Stored records:
-----

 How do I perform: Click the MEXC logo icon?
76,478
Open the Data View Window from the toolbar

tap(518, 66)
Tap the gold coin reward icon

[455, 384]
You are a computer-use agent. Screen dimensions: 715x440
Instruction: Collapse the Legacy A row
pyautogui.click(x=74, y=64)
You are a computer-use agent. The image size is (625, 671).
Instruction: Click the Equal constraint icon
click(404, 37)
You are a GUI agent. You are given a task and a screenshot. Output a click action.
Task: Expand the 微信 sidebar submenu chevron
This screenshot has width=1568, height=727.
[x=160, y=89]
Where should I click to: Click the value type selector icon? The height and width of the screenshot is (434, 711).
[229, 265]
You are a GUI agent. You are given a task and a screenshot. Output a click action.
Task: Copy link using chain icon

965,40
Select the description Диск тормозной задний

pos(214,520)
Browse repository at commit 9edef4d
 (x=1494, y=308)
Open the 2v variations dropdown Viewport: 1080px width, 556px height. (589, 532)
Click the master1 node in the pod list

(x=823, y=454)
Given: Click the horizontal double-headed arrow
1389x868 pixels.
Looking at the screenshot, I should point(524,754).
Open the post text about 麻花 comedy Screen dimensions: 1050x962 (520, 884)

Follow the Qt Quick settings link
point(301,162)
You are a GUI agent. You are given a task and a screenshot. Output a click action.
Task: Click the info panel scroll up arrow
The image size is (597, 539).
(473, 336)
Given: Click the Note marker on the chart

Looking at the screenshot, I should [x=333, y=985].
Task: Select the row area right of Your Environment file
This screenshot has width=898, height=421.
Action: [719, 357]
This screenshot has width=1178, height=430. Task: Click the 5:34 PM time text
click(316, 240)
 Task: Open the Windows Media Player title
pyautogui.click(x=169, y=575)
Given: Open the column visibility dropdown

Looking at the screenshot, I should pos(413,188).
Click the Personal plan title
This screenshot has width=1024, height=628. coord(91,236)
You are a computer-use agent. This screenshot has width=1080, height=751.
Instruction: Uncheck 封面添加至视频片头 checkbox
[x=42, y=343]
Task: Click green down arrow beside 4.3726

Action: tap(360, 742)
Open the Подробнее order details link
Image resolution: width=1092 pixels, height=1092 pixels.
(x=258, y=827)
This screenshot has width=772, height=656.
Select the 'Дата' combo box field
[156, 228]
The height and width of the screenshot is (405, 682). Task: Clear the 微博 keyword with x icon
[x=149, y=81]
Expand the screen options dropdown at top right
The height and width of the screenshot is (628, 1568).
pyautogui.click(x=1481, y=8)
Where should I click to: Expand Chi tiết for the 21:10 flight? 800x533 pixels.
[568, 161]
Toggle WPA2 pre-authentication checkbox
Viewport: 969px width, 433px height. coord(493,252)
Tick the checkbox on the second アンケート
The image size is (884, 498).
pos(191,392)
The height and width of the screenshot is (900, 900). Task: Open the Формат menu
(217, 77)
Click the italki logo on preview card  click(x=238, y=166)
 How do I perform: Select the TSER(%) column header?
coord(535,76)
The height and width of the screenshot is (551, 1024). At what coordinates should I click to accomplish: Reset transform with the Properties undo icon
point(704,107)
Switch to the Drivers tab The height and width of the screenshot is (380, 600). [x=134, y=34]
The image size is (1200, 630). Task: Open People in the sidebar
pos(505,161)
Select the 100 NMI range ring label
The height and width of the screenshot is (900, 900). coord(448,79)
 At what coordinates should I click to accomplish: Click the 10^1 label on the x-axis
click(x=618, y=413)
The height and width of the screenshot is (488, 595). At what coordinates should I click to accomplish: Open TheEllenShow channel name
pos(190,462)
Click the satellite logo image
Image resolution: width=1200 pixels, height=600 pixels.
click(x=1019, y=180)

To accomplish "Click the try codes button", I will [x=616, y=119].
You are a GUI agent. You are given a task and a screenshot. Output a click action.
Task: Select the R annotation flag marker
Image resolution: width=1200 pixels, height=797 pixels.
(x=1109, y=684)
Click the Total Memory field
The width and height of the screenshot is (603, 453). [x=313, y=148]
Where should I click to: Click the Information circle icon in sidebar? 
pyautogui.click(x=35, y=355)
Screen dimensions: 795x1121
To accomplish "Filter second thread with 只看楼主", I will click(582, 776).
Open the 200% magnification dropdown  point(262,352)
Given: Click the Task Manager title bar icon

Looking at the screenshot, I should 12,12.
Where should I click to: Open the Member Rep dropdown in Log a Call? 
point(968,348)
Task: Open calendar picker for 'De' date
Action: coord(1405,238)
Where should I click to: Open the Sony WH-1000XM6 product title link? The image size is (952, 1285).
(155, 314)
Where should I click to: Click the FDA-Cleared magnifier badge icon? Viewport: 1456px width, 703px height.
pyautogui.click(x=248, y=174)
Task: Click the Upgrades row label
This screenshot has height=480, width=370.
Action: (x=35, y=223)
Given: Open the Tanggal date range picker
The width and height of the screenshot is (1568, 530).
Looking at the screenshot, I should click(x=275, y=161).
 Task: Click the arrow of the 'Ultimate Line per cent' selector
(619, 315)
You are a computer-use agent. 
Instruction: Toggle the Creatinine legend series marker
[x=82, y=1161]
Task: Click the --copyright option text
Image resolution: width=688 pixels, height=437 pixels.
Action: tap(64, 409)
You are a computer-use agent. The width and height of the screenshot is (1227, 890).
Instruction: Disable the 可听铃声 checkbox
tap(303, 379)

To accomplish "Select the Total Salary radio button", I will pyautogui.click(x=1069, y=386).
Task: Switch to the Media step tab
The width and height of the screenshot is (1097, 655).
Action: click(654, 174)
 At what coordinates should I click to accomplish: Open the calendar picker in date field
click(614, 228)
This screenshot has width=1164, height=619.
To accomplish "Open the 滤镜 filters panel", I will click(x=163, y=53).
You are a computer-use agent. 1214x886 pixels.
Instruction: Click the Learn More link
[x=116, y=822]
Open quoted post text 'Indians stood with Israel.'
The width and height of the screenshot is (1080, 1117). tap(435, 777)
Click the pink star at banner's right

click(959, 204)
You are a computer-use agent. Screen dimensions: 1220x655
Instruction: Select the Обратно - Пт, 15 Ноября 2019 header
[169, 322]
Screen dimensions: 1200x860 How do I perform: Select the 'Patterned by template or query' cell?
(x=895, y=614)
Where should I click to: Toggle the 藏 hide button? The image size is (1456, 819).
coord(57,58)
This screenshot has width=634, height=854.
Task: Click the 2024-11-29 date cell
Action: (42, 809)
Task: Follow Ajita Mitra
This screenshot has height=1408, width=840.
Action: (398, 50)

-----

Exercise brief: The answer should consist only of the lines from the one with "Instruction: Click the Learn More link" to the final line of the records above, retyped word for word.

Completed exercise:
Instruction: Click the Learn More link
[x=116, y=822]
Open quoted post text 'Indians stood with Israel.'
The width and height of the screenshot is (1080, 1117). tap(435, 777)
Click the pink star at banner's right

click(959, 204)
You are a computer-use agent. Screen dimensions: 1220x655
Instruction: Select the Обратно - Пт, 15 Ноября 2019 header
[169, 322]
Screen dimensions: 1200x860 How do I perform: Select the 'Patterned by template or query' cell?
(x=895, y=614)
Where should I click to: Toggle the 藏 hide button? The image size is (1456, 819).
coord(57,58)
This screenshot has width=634, height=854.
Task: Click the 2024-11-29 date cell
Action: (42, 809)
Task: Follow Ajita Mitra
This screenshot has height=1408, width=840.
Action: (398, 50)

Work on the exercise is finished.